Two main methods have customarily been employed in attributing the investment return to non-resident general insurers.

Method 1

(UK Technical provisions/World wide technical provisions) x (World wide investment return)

Method 2

([UK technical provisions + solvency margin + ‘comfort margin’]/World wide assets) x (World wide investment return)

These methods may not be fully compatible with the separate enterprise principle in Article 7(2) of the OECD Model. Arguably Method 1, in apportioning worldwide yield in the ratio of UK technical provisions to the world technical provisions attributes income on shareholders’ funds that would not be available to the establishment were it a separate entity. However, if the activities of the permanent establishment and of the rest of the enterprise are homogeneous, Method 1 may give a reasonable arm’s length result, assuming the national regulatory requirements involved are similar. Otherwise adaptation may be required.

Method 2 arguably seeks to confer some attributes of a separate company with its own share capital and reserves upon a permanent establishment.
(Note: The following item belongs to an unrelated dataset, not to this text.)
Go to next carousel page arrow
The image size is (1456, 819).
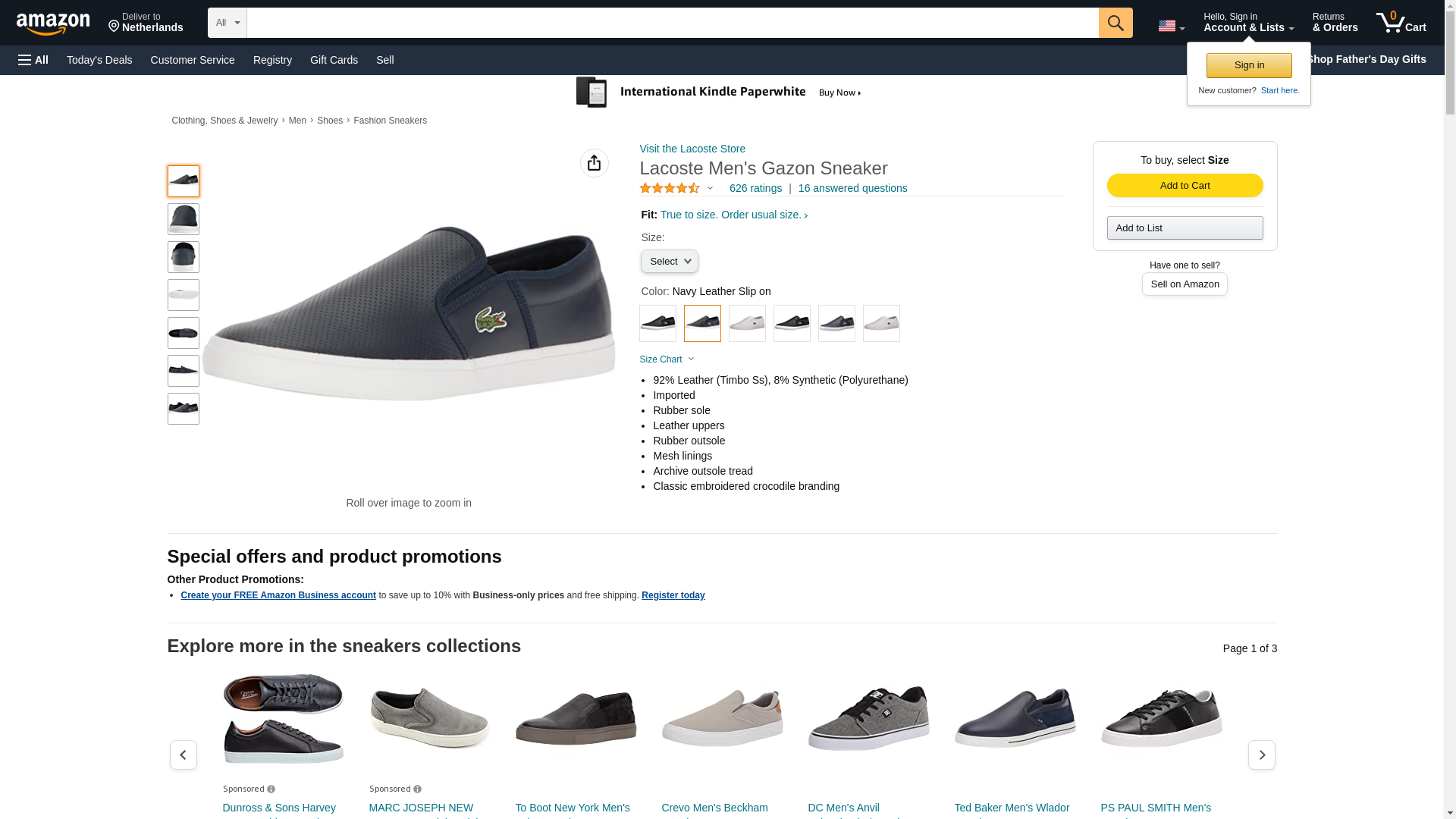tap(1261, 755)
The hypothesis in Article 7(2) does not say that the branch is deemed to be a separate company (and therefore must have a share capital). But an enterprise looked at on a stand alone basis would in general need capital in some form. A partnership or Lloyd’s syndicate needs to be capitalised although not in the form of share capital.

Whatever the justification, by reference to General Reinsurance v Tomlinson, or the OECD Model Commentary in the light of these arguments, the actual circumstances of the branch activities must always be considered. Any total transfer of cash-flow, as it arrives, to Head Office would for example clearly be a ’dealing’ with the enterprise of which the branch is a permanent establishment, and not one that would exist at arm’s length. It is perhaps less obvious that an initial under funding of a branch by its Head Office is. The existence of the first situation clearly justifies the attribution of investment yield to the branch above what is shown in the branch books or regulatory return.

Attributed investment yield is not ’notional’ investment income. It is real, but has not been attributed by the company to its branch. On this analysis it might seem impossible to attribute to a UK branch more than the total investment return of the company as a whole, but where there are investment gains and losses this is a possibility. If the entity of which the UK branch forms part has had insufficient investment return attributed to it as a result of non- arm’s length dealings with other members of a group Article 9 of the OECD Model (Associated Enterprises) and possibly ICTA88/SCH28AA may be in point (see INTM430000+).

Methods 1 and 2 should now be seen as simplified applications of the approaches discussed in the OECD Report on the Attribution of Profits to Permanent Establishments. They may give a reasonable result in some circumstances. See GIM10210+.